Testing (Intel side):
- Perf-based legacy vPMU (force emulation on/off)
* Kselftests pmu_counters_test, pmu_event_filter_test and
vmx_pmu_caps_test pass.
* KUT PMU tests pmu, pmu_lbr, pmu_pebs pass.
* Basic perf counting/sampling tests in 3 scenarios, guest-only,
host-only and host-guest coexistence all pass.
- Mediated vPMU (force emulation on/off)
* Kselftests pmu_counters_test, pmu_event_filter_test and
vmx_pmu_caps_test pass.
* KUT PMU tests pmu, pmu_lbr, pmu_pebs pass.
* Basic perf counting/sampling tests in 3 scenarios, guest-only,
host-only and host-guest coexistence all pass.
- Failures. All above tests passed on Intel Granite Rapids as well
except a failure on KUT/pmu_pebs.
* GP counter 0 (0xfffffffffffe): PEBS record (written seq 0)

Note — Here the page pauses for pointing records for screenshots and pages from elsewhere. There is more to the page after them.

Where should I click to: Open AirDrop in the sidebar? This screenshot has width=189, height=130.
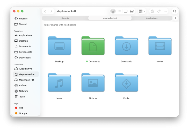point(23,86)
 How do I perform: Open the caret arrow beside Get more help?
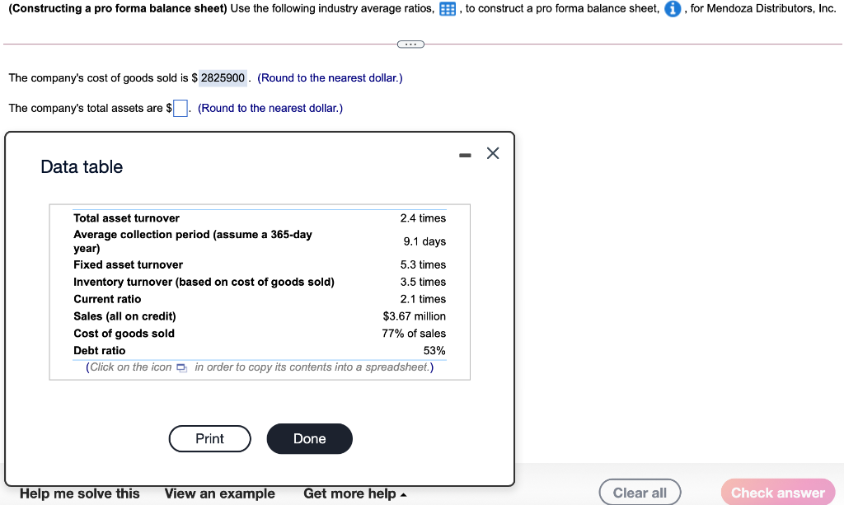403,494
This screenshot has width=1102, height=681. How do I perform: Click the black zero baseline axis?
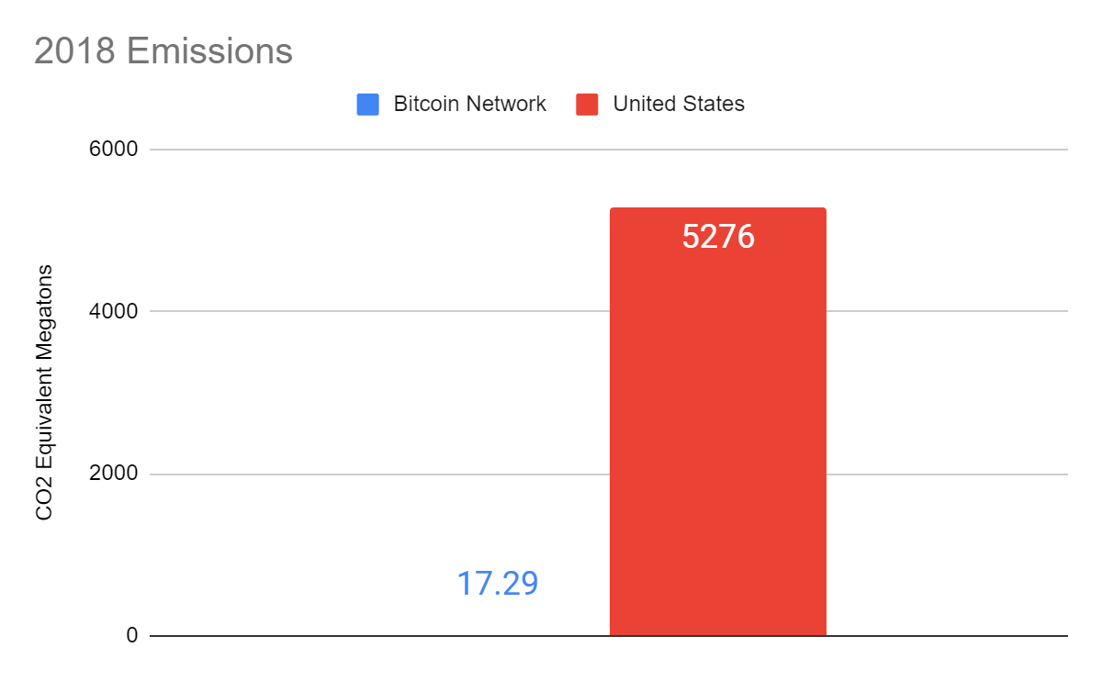pos(367,636)
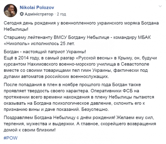Click the word «Никополь» in the post
This screenshot has width=166, height=144.
tap(17, 44)
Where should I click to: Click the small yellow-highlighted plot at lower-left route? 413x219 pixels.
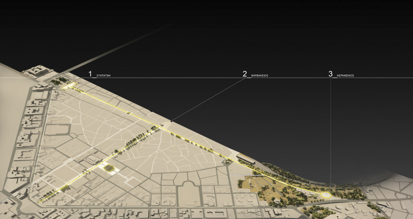point(65,189)
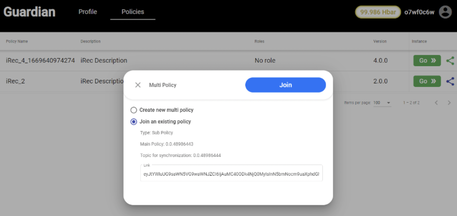The image size is (457, 216).
Task: Open the user account avatar icon
Action: click(x=445, y=12)
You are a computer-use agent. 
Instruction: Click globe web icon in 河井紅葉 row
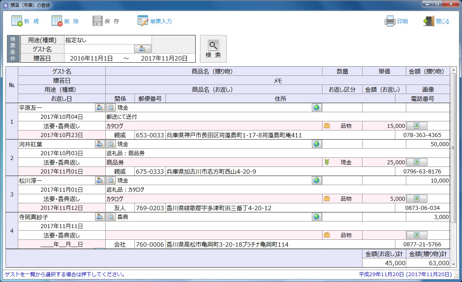pos(317,144)
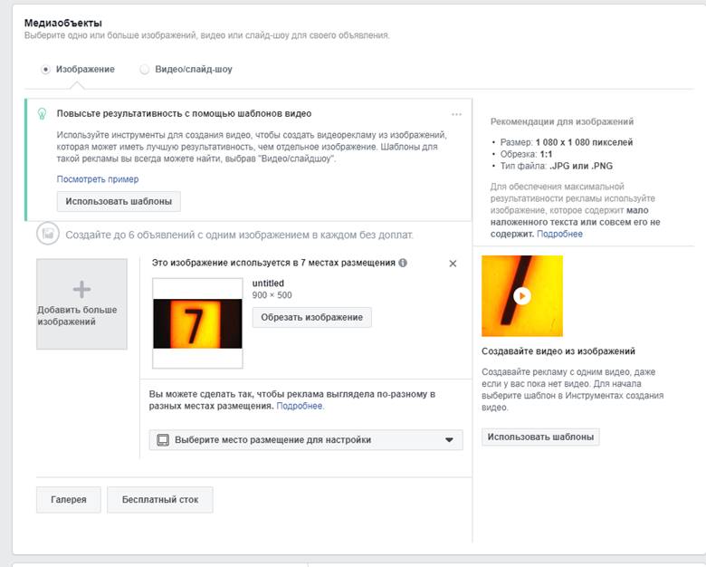
Task: Play the video preview thumbnail
Action: tap(522, 295)
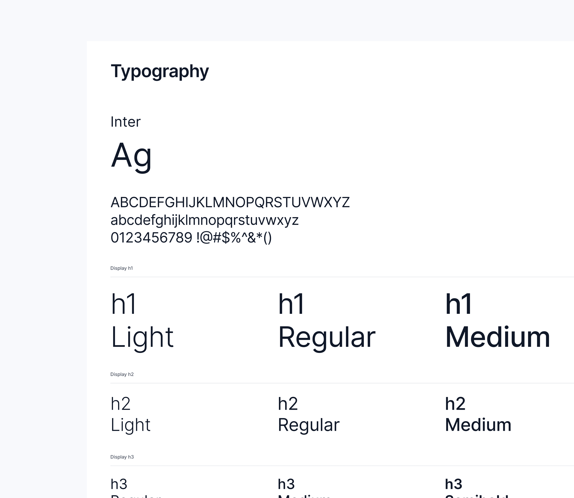
Task: Select the Display h1 section label
Action: point(122,268)
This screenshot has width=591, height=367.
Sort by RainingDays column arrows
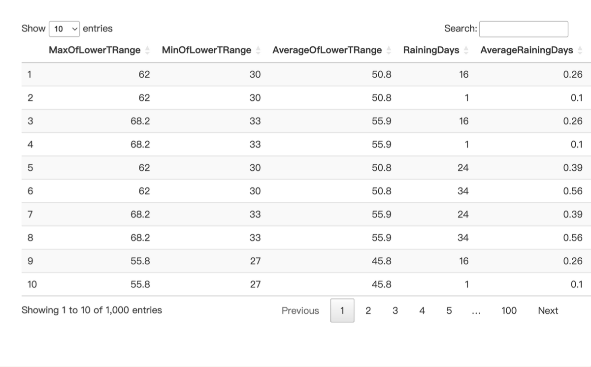466,50
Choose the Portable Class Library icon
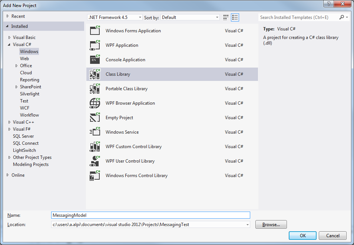This screenshot has height=245, width=354. pyautogui.click(x=95, y=89)
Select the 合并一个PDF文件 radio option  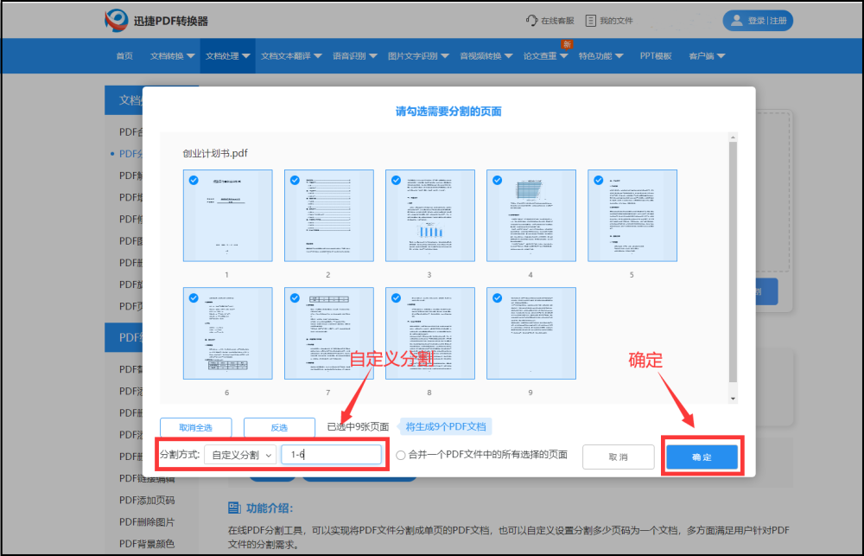pyautogui.click(x=399, y=457)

is verified (including size, counters and cfg).
* The pebs_data_cfg (0xb500000000) doesn't match with the
effective MSR_PEBS_DATA_CFG (0x0).
* This failure has nothing to do with this mediated vPMU patch set. The
failure is caused by Granite Rapids supported timed PEBS which needs
extra support on Qemu and KUT/pmu_pebs. These extra support would be
sent in separate patches later.
Testing (AMD side):
- Kselftests pmu_counters_test, pmu_event_filter_test and
vmx_pmu_caps_test all pass
- legacy guest with KUT/pmu:
* qmeu option: -cpu host, -perfctr-core
* when set force_emulation_prefix=1, passes
* when set force_emulation_prefix=0, passes
- perfmon-v1 guest with KUT/pmu:
* qmeu option: -cpu host, -perfmon-v2
* when set force_emulation_prefix=1, passes
* when set force_emulation_prefix=0, passes
- perfmon-v2 guest with KUT/pmu:
* qmeu option: -cpu host
* when set force_emulation_prefix=1, passes
* when set force_emulation_prefix=0, passes
- perf_fuzzer (perfmon-v2):
* fails with soft lockup in guest in current version.
* culprit could be between 6.13 ~ 6.14-rc3 within KVM
* Series tested on 6.12 and 6.13 without issue.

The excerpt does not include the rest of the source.